>> start

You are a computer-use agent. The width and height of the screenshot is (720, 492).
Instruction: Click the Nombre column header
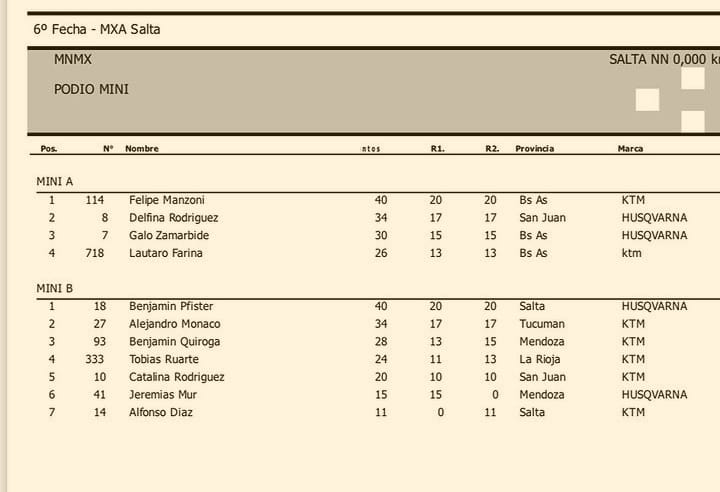(142, 149)
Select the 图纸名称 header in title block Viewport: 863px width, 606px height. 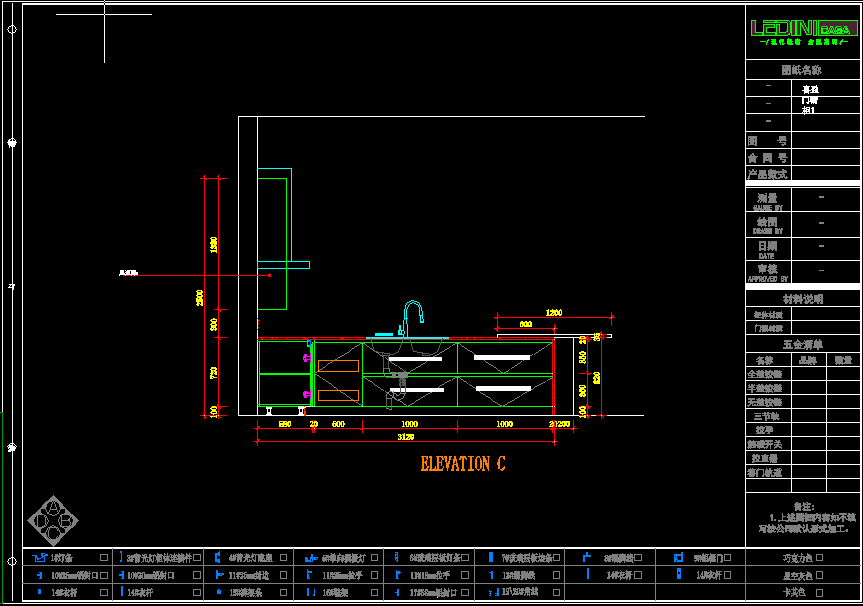802,70
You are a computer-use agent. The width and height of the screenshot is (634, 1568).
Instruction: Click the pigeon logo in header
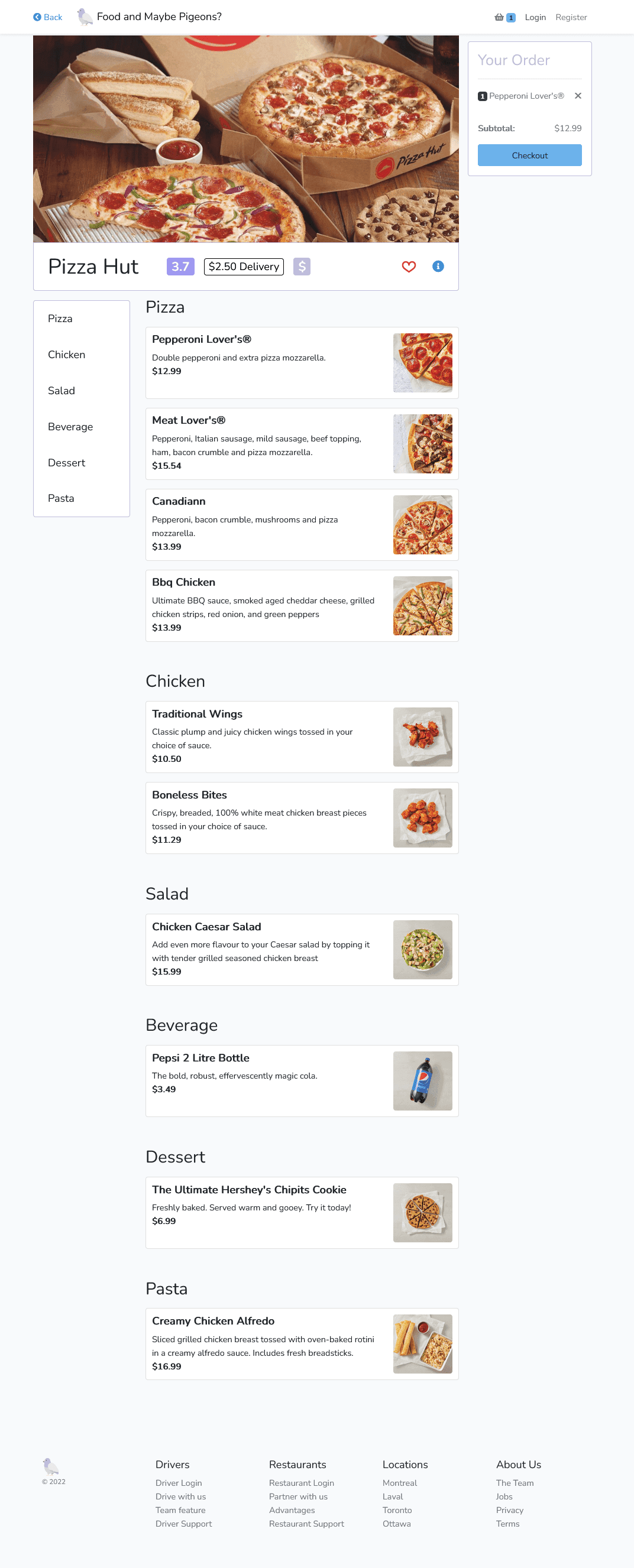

>> end

Copy everything from the line containing "is (634, 1568)." down to the last line, swapping "pigeon logo" for "pigeon icon" and changing nothing else. Leave the pictures out.

RESPONSE TO THIS TASK:
You are a computer-use agent. The width and height of the screenshot is (634, 1568).
Instruction: Click the pigeon icon in header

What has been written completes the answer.